Inflammatory
cytokines are implemented in the pathogenesis of
experimental autoimmune encephalomyelitis (EAE), an animal model of
multiple sclerosis. We previously demonstrated that
glia maturation factor (
GMF), a brain
protein, isolated, sequenced and cloned in our laboratory, induce expression of proinflammatory
cytokine/
chemokine in the central nervous system (CNS). We found
GMF-deficient (knockout) mice relatively resistant to EAE development after immunization with encephalitogenic MOG
peptide 35-55. Consistent with these findings, the expression of proinflammatory
cytokines in CNS of mice with EAE differed profoundly between wild type and
GMF-knockout mice.
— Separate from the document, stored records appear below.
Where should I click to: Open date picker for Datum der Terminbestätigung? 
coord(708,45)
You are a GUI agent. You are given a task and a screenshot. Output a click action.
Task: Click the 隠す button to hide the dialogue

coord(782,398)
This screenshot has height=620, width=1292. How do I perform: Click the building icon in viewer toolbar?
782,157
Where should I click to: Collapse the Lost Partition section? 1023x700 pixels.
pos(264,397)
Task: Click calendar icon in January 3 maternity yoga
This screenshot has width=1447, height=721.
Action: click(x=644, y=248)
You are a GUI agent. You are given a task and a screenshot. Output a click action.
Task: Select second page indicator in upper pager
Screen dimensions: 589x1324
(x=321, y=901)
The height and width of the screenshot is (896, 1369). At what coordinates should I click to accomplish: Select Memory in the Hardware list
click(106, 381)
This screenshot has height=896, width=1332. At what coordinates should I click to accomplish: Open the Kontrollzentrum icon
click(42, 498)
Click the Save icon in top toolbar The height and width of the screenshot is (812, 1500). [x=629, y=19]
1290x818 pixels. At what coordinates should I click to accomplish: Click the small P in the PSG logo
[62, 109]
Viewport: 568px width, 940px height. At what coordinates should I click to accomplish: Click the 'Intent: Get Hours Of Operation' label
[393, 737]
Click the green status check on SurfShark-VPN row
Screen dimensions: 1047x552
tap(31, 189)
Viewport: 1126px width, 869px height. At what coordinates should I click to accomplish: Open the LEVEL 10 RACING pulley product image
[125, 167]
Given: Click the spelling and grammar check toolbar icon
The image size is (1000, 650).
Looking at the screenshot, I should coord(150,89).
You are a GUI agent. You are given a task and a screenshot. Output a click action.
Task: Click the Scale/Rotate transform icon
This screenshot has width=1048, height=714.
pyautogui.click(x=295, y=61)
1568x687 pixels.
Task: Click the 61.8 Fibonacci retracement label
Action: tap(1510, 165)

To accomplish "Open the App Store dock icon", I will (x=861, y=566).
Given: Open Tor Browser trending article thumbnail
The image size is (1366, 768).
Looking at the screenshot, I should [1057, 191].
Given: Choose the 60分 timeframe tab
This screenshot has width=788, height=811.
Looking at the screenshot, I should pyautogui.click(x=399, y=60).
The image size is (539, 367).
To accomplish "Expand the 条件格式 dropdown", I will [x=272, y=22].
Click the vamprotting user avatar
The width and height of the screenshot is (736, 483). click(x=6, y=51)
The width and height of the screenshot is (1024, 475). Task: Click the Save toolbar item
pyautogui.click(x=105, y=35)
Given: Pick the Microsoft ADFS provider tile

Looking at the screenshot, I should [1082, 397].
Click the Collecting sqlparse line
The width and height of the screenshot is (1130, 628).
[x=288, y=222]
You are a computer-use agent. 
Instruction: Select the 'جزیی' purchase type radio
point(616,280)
In the present study we examined the expressions of six murine signal transducers and activators of transcription (STATs) genes, which are known to regulate the
cytokine-dependent signal transduction pathways in autoimmune
inflammation. The expressions of STATs genes were evaluated in the brains and spinal cords of wild type and
GMF-knockout mice at the peak of EAE by quantitative real-time RT-PCR. Compared to
GMF-knockout mice, the expressions of STAT1, STAT2, STAT3, STAT4, STAT5, and STAT6 genes were significantly (P < 0.001) upregulated in the wild type mice exhibiting EAE symptoms. The results are consistent with the diminished development of EAE in the
GMF-knockout mice. A significant suppression of STATs expression in
GMF-knockout mice suggests
GMF as an upstream effector of JAK/STAT signaling.